A Pakistani local government official and the military said Tuesday that a roadside bombing targeted a minivan in the country's northwestern tribal region on Tuesday, martyring nine people.
The blast ripped through the van as it was travelling through a Shiite region of the Kurram tribal area, which borders Afghanistan, said Arif Khan, a tribal administration official in the town of Parachinar. The area had long been the scene of sectarian violence.
A woman and two children were among the nine martyred, Khan said. The explosion also wounded 13 people. With few adequate medical facilities in the area, a Pakistani army helicopter evacuated the wounded to a nearby military hospital.

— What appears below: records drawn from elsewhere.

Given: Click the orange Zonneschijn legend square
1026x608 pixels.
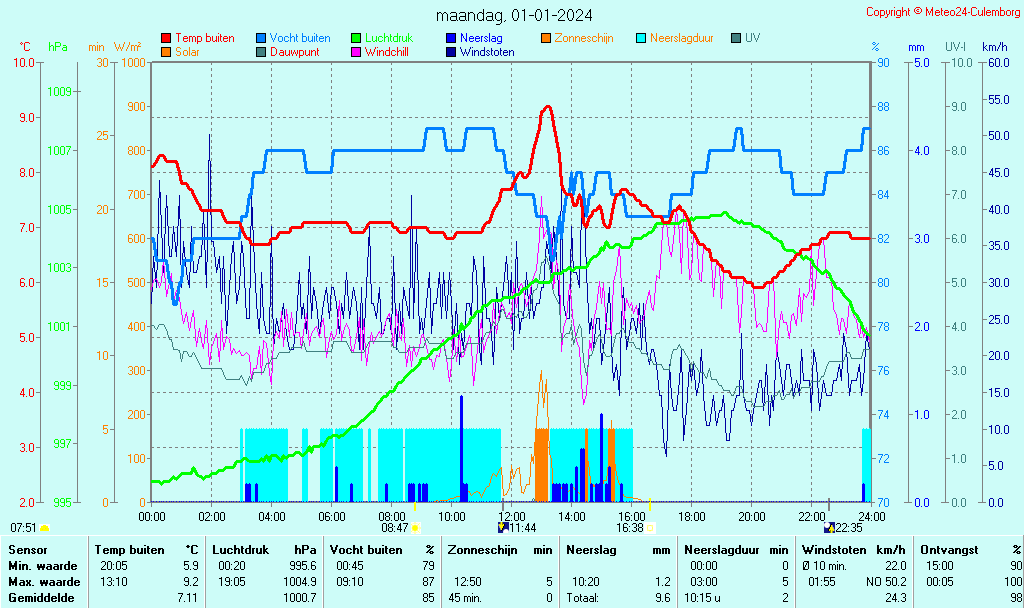Looking at the screenshot, I should 546,38.
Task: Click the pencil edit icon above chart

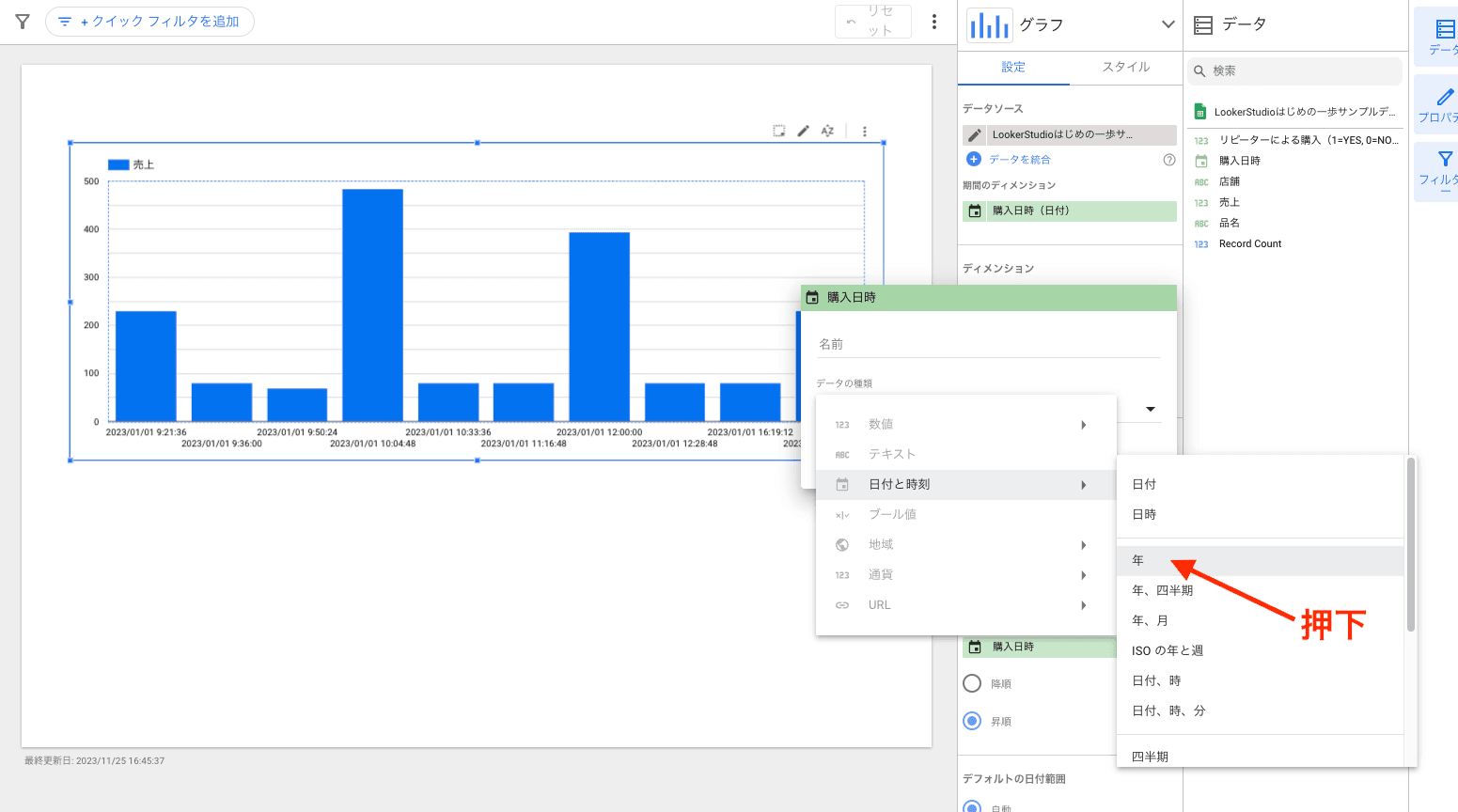Action: point(803,132)
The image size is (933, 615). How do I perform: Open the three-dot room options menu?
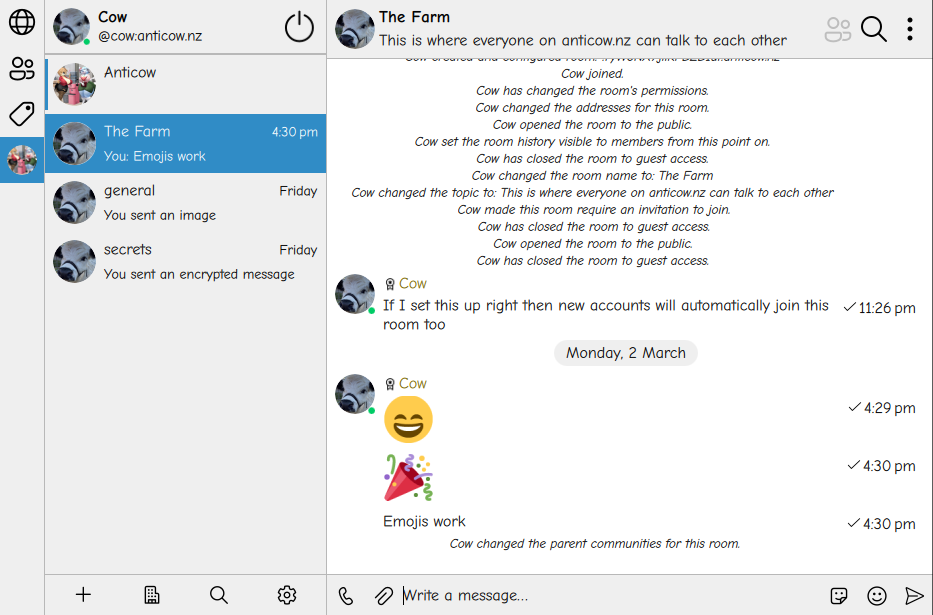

No group immediately claimed responsibility for the attack. Pakistani Taliban and other militant groups often target Shiites. The Wahhabi Daesh [Arabic acronym for "ISIS" / "ISIL"] group had also claimed several recent attacks in the country.
For over a decade, Pakistan had been fighting extremist militants who had killed tens of thousands of people. Islamabad had also undertaken several large-scale offensives in the tribal regions in an effort to rout militants from the area.
Also on Tuesday, Pakistani paramilitary forces raided an apartment in the port city of Karachi, acting on a tip that militants were hiding there, police officer Aurangzeb Khattak said.
The paramilitary force said that after a seven-hour siege, three militants, including a woman, blew themselves up inside the apartment. The explosion also killed a 5-year-old child. A fourth militant was killed trying to flee the scene.
Karachi had long been home to political, ethnic and militant violence.